(To do):
Locate the line that contains "Given: Click the search magnifier icon" in the entries below, then repeat it and every following line through the line that contains "The height and", exactly, and no others.

(Material for this task):

===============

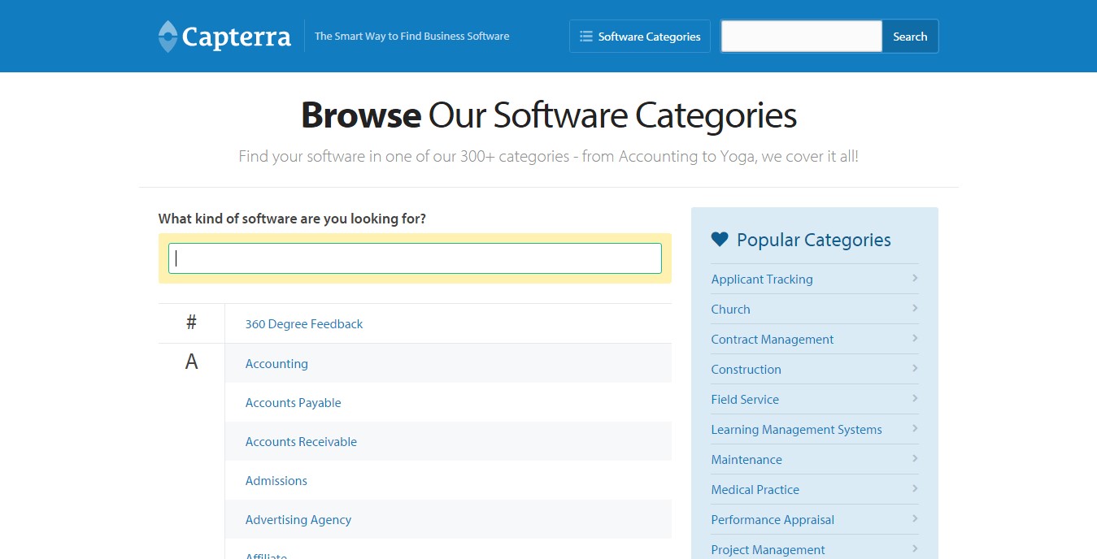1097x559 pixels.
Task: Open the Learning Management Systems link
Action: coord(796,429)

===============

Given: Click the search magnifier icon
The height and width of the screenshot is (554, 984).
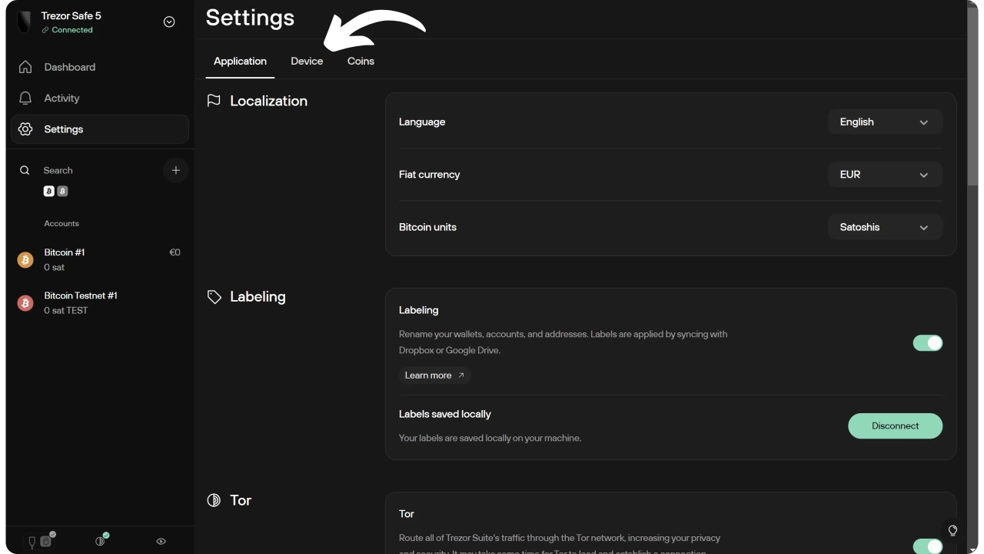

===============

(Response for this exercise):
Given: Click the search magnifier icon
The height and width of the screenshot is (554, 984).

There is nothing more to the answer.